# 2010 Versa hatchback poor gas mileage



## shilbert (Sep 16, 2010)

Does anyone else have poor gas mileage from their 2010 Versa? I just got the car back in April and although I really like the way the car drives, I'm not getting near the gas mileage that I should. I was told that after a few tanks of gas it should get better, but it hasn't. It's estimated 24 city/32 highway but I figure I'm getting about 22 mpg. I've taken several trips to the shore and I estimate I got about 25 mpg from those trips. On those trips I drove with the windows up and didn't use AC. I asked Nissan about it several times and never got a reply from them.


----------



## chimmike (Oct 17, 2002)

What are your driving habits? What speeds are you driving? Highway or city? 

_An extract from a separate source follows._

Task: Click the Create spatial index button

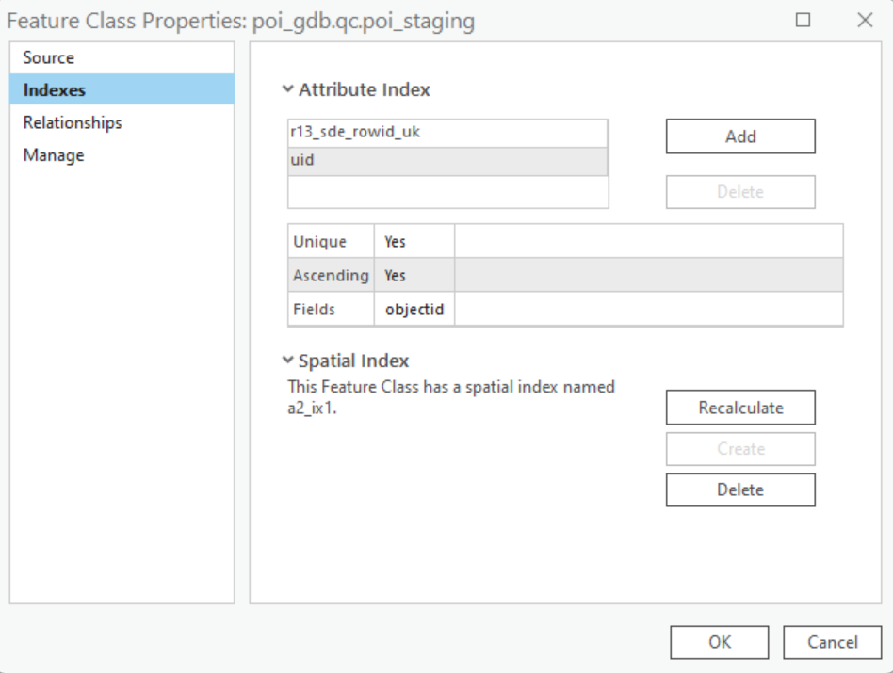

this all makes a big difference.


----------



## shilbert (Sep 16, 2010)

Well I dont drive in the city. I live kind of in the woods hardly any traffic at all. The speed limits where I drive are between 45 and 65. On my trips to the shore it's mostly highway all the way there, about 160 miles. I use cruise control probably 95% of the time that I drive. I don't speed I drive the speed limits.


----------



## chimmike (Oct 17, 2002)

acceleration? Do you accelerate briskly? What's your tire pressure set at?
What fuel octane are you using? How recently has your oil been changed?


----------



## shilbert (Sep 16, 2010)

I accelerate normally, in fact I use the cruise control button to accelerate most of the time. I don't know what my tire pressure is they checked that when I got my first oil change. My next oil change is coming up in about 500 miles. I use 87 octane fuel like the manual reads.


----------



## chimmike (Oct 17, 2002)

check your tire pressure. if it's less than 35psi, bring it back to 35psi. Using cruise control to accelerate? that's probably not going to help your economy either. accelerate gingerly.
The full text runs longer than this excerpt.